Exercise objective: Copy the post on analyzing human genome sequences, starting with "For human NGS" and going on through "with > 100GB memory.", and swap every "pipeline" for "workflow".

Text block:

══════════════════════════════

We are a group of ~ 20 rising sophomore and juniors that are interested in group learning of new and interesting concepts in genetics and genomics. We seek your help with answers to the following questions please, about analyzing human genome sequences.
A little context: One student in our group has a Senegalese father and a Japanese mother. They had their genomes sequences 30X coverage shotgun, and very generously shared their data as the following filetypes with us - FASTQ, CRAM, CRAI, VCF and TBI.
Our questions are:
Is there a detailed tutorial you would recommend that can we use to predict disease states, by comparing VCF file (given to us) versus ClinVar database? Is it possible to do this via locally installed software and database(s)?
Does having parents with different ethnicities complicate use and/or interpretation of ClinVar database?
Is there a detailed tutorial on how to convert CRAM file to genome sequence? This would require us to know which reference was used to align to, in order to convert alignments back to sequences, right?
For human NGS - Illumina based FASTQ sequences, is there a standard pipeline for de novo genome assembly without a reference? If yes, then please share link(s) and tutorials. Thank you.
For any given assembled human genome, is there a standard pipeline for genome annotation? If yes, then please share link(s) and tutorials. Thanks again.
Through some postdocs we know, we have access to some HPCC accounts, so we can run >10cpus at a time, with > 100GB memory.
Thanks in advance for your advice, suggestions and sharing relevant links to software and tutorials.

══════════════════════════════

Data listing:
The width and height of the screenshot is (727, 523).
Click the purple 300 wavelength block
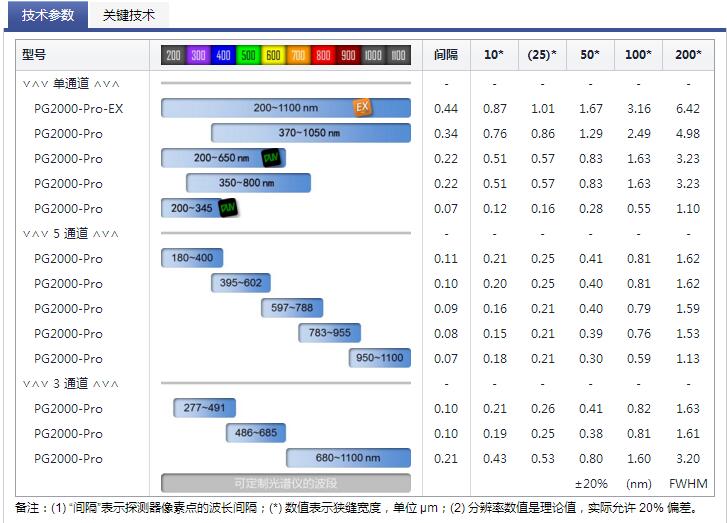pos(198,56)
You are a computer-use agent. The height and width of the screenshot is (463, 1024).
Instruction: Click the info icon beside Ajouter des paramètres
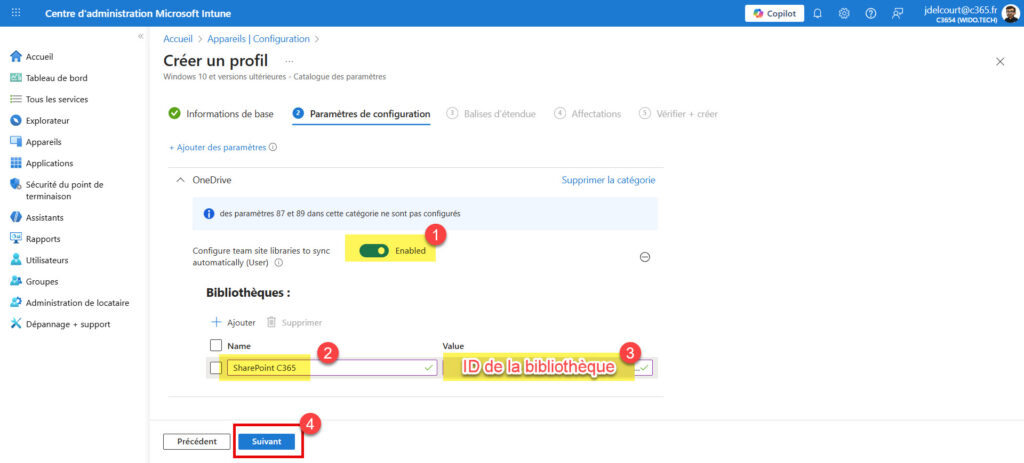coord(273,147)
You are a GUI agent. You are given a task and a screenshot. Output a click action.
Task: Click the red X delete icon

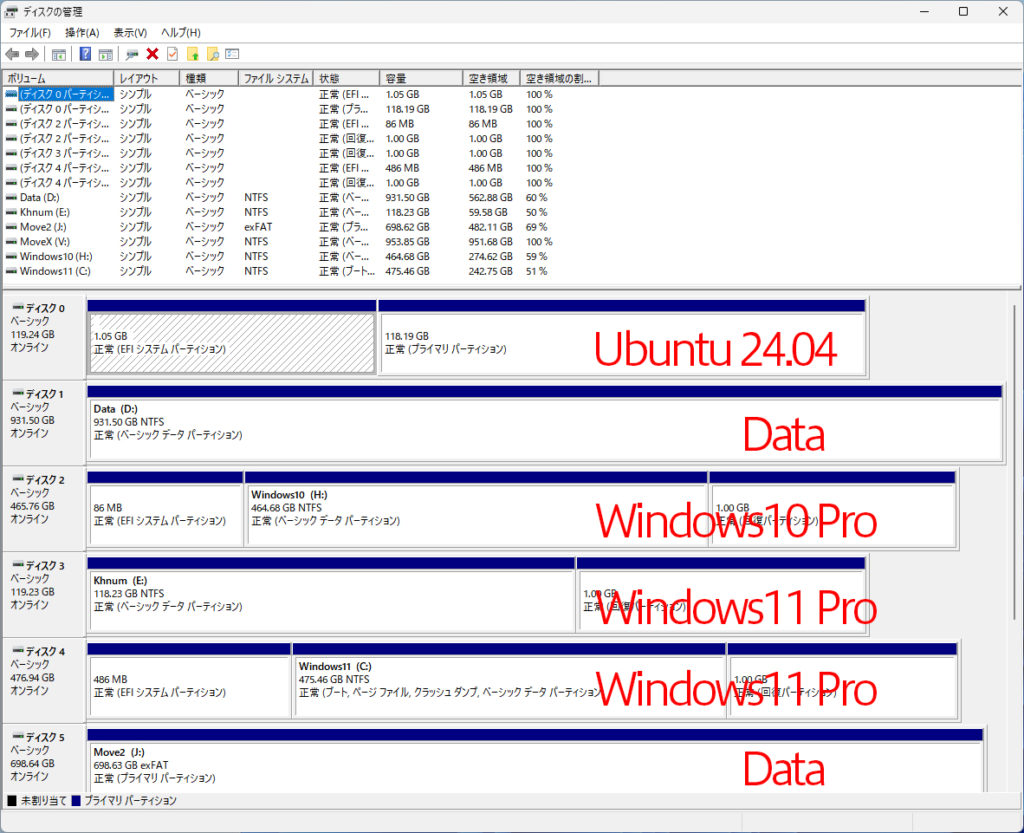point(152,54)
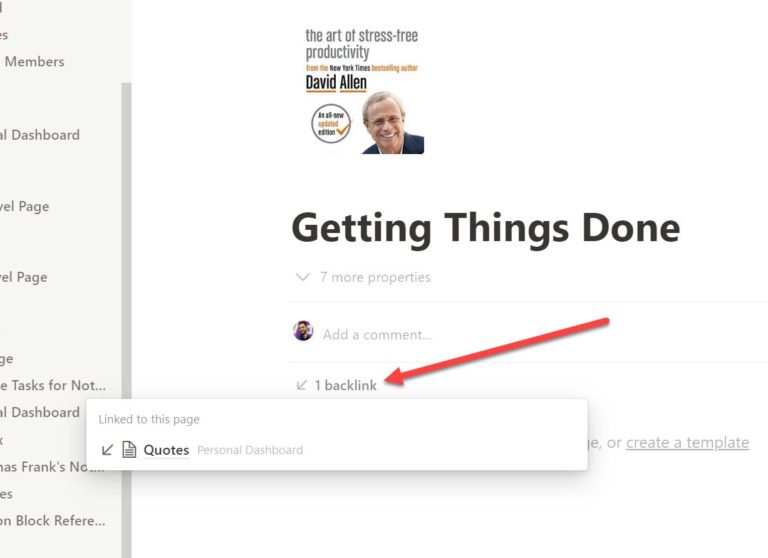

══════════════════════════════

Your solution:
For human NGS - Illumina based FASTQ sequences, is there a standard workflow for de novo genome assembly without a reference? If yes, then please share link(s) and tutorials. Thank you.
For any given assembled human genome, is there a standard workflow for genome annotation? If yes, then please share link(s) and tutorials. Thanks again.
Through some postdocs we know, we have access to some HPCC accounts, so we can run >10cpus at a time, with > 100GB memory.